Impacts of PICALM and CLU variants associated with Alzheimer's disease on the functional connectivity of the hippocampus in healthy young adults.

PICALM rs3851179 and CLU rs11136000 have been recently associated with Alzheimer's disease (AD). Investigating the effects of these genetic variants on the resting-state functional connectivity (rsFC) of the hippocampus may provide new insight into AD pathogenesis. We investigated the main effects and interactions of these two genetic variants on hippocampal rsFC in 283 healthy young adults. The hippocampus showed positive rsFC with the default mode network and negative rsFC with the fronto-parietal network. Risk PICALM G-allele carriers showed weaker negative rsFC compared with AA carriers, whereas risk CLU-CC carriers exhibited stronger positive and negative rsFC than T-allele carriers.

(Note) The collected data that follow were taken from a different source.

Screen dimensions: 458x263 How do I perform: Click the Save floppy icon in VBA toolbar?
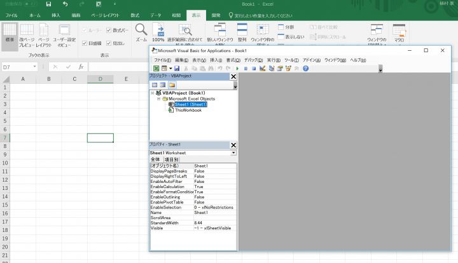coord(177,68)
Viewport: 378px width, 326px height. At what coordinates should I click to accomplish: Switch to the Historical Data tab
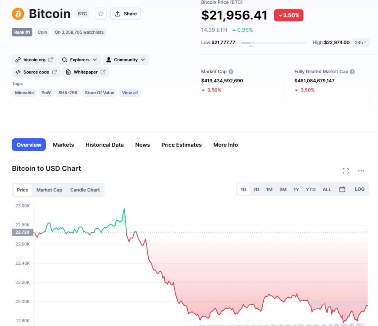pyautogui.click(x=105, y=145)
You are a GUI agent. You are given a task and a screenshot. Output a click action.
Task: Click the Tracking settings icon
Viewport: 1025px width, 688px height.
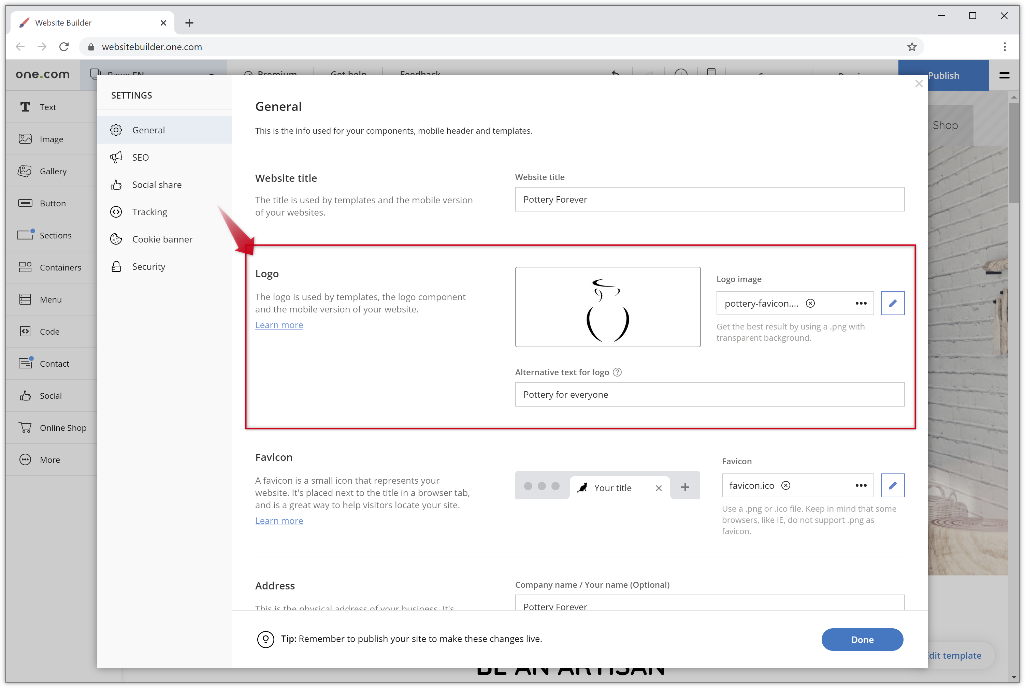(x=117, y=211)
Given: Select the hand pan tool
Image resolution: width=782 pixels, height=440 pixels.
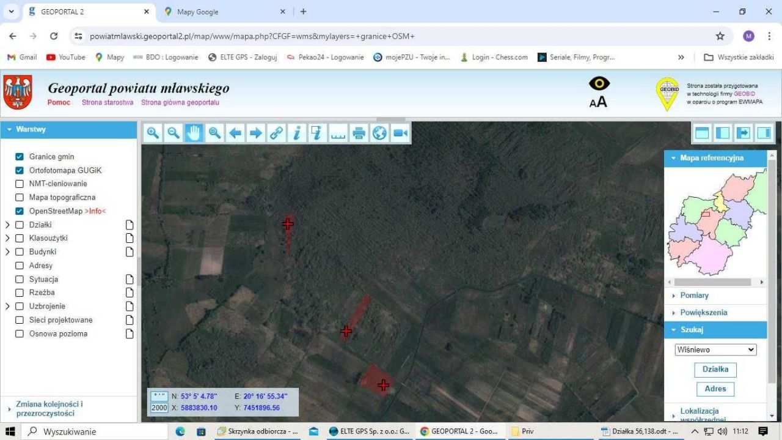Looking at the screenshot, I should [x=194, y=133].
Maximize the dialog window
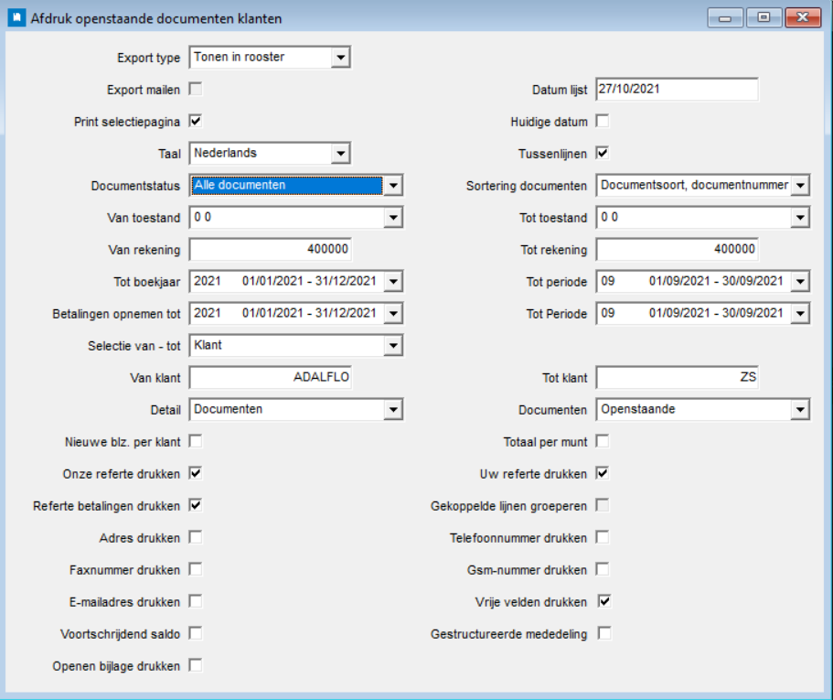 [x=763, y=17]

There existed complex interactions between PICALM and CLU on the negative rsFC of the hippocampus. Moreover, we found an allele-dependent effect of CLU on hippocampal connectivity when an additive genetic model was applied to CLU. Most of these effects remained significant even after controlling for individual ApoE status. Our results suggest that PICALM and CLU risk genotypes exert differential impacts on the hippocampal rsFC in healthy young subjects. The complex interactions between PICALM and CLU should be considered when investigating the impact of these two genetic variants on the brain.